2000 Canadian by Brian Clement

Meat Market is a 2000 Canadian horror film directed and written by Brian Clement, based on a story by Nick Sheehan and Tania Willard. It stars Claire Westby and Paul Pedrosa as survivors of a zombie apocalypse who team up with a masked Mexican wrestler and a trio of vampires. The film was followed by two sequels, Meat Market 2 and Meat Market 3.

== Plot ==
Ex-bounty hunters Argenta and Shahrokh discover that a wave of murders is the work of zombies. They team up with a trio of female vampires – Nemesis, Valeria, and Tiamat – and a masked Mexican wrestler, El Diablo Azul, against the zombies.

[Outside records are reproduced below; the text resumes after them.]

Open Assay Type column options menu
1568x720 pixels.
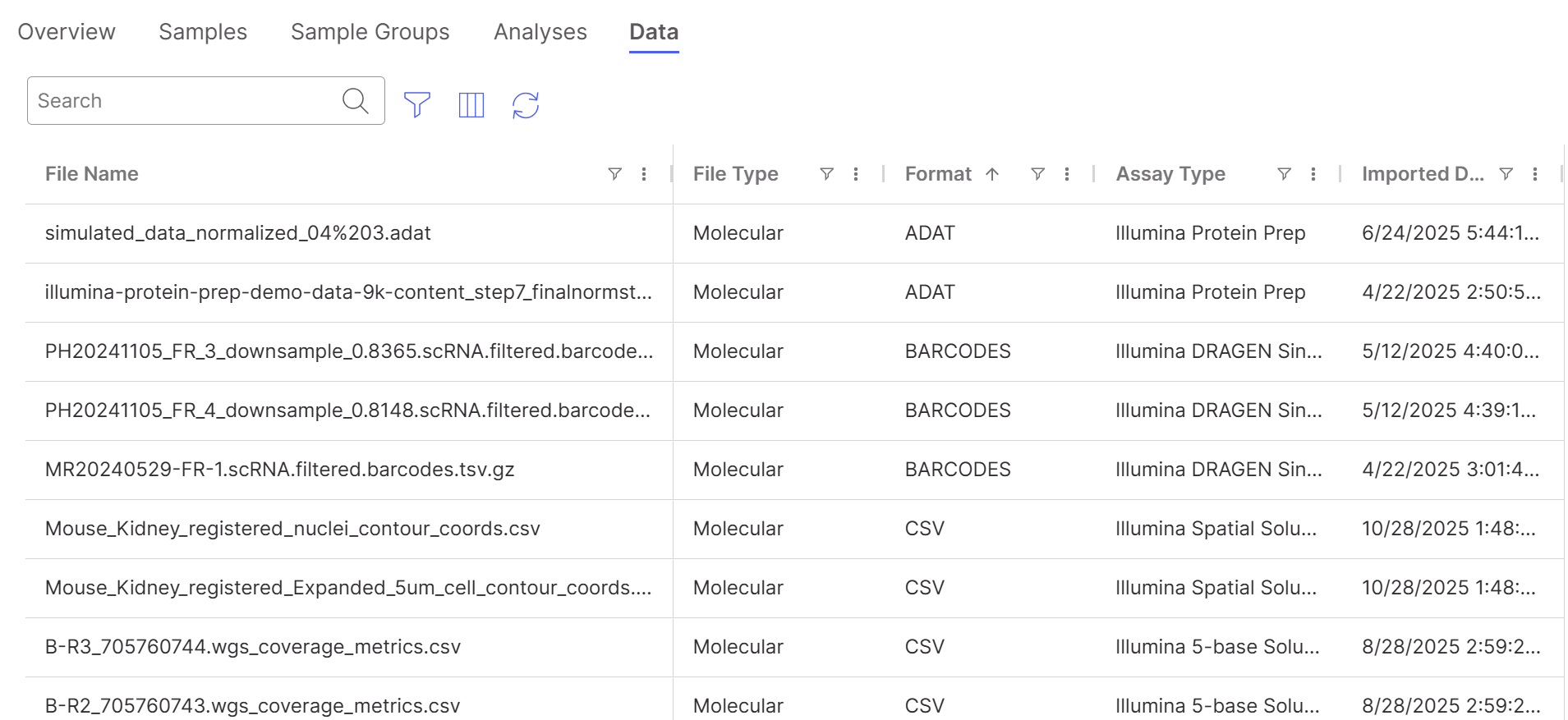click(x=1313, y=174)
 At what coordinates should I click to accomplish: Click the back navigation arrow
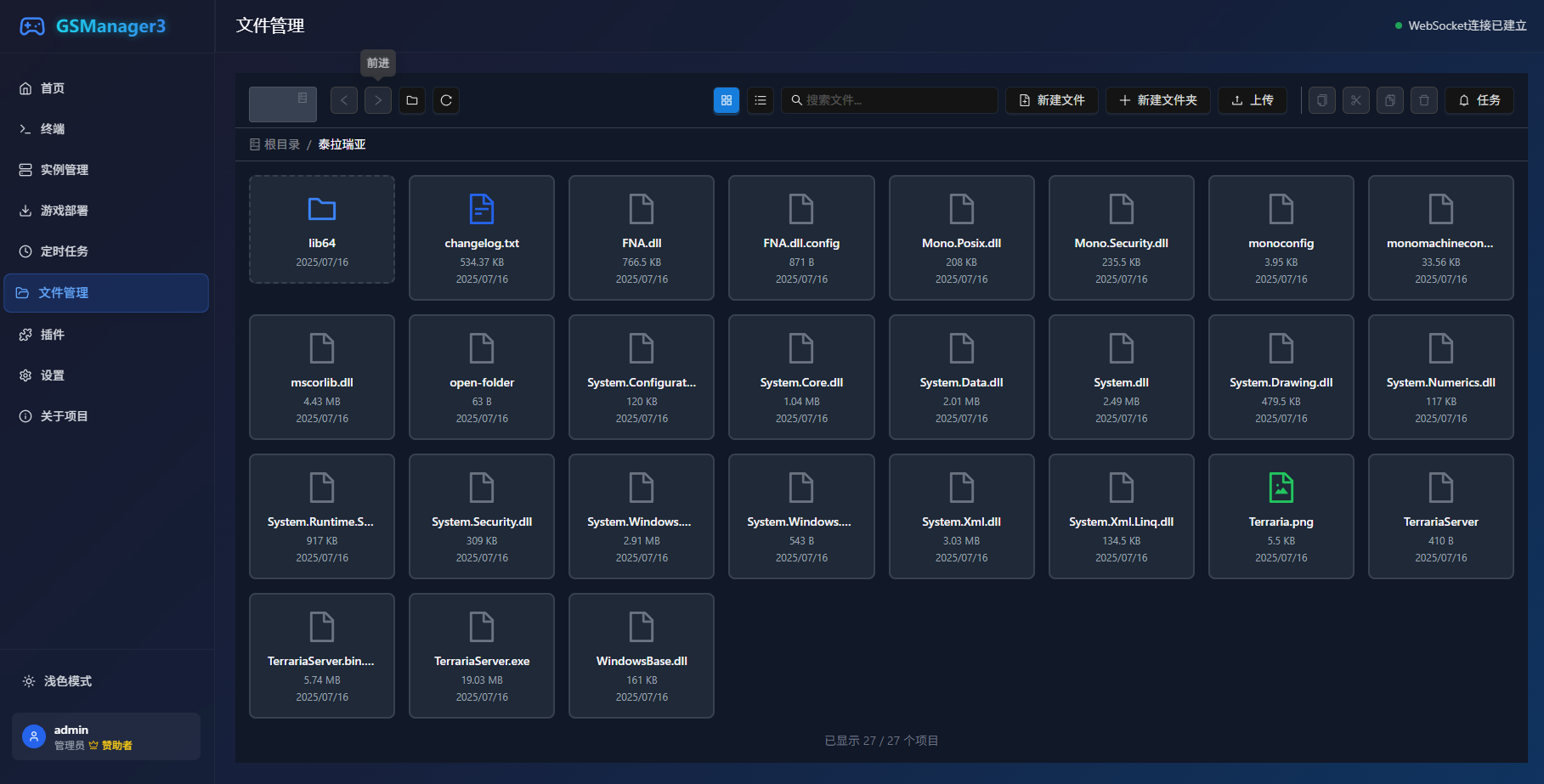[344, 100]

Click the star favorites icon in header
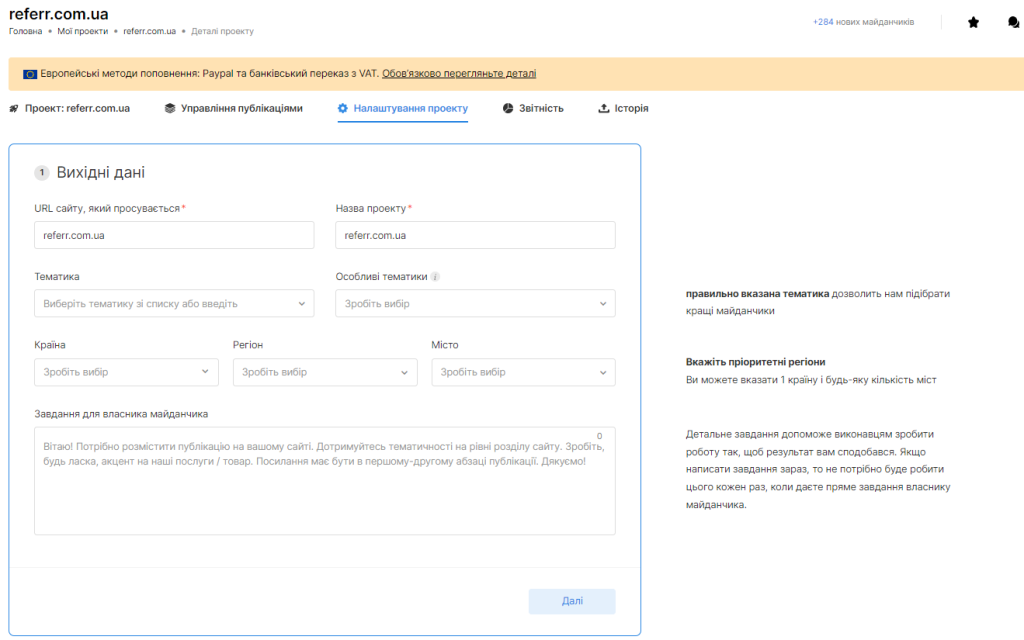pos(973,22)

Eventually, they learn that the zombies are reanimated by nanobots, which gives the zombies a collective consciousness. In the end, the scientist who created them is killed by his own creations.

== Cast ==
- Claire Westby as Argenta
- Paul Pedrosa as Shahrokh
- Alison Therriault as Nemesis
- Teresa Simon as Valeria
- Chelsey Arentsen as Tiamat
- Cam Pipes as El Diablo Azul
- Ivan Meade as El Diablo Azul (voice)
- Ken Peters as Dr. Oppenheim
- Clifton Mitchell as Lt. Ayers
- Bryn Johnson as Pvt. Holden

== Release ==
Sub Rosa Studios released the film in a bundle with the sequel in January 2007.

== Reception ==
Bloody Disgusting rated the film 2.5/5 stars and said that the rating would have been lower had it not been an independent film, though the special effects were described as "decent". Beyond Hollywood wrote that the film "suffers from every known pitfall of no-budget filmmaking, but in the end still manages to impress — if just slightly." Writing in The Zombie Movie Encyclopedia Volume 2, Peter Dendle called it a "sad opus shot on Super VHS" that shows little of the creativity that goes into low budget labors of love.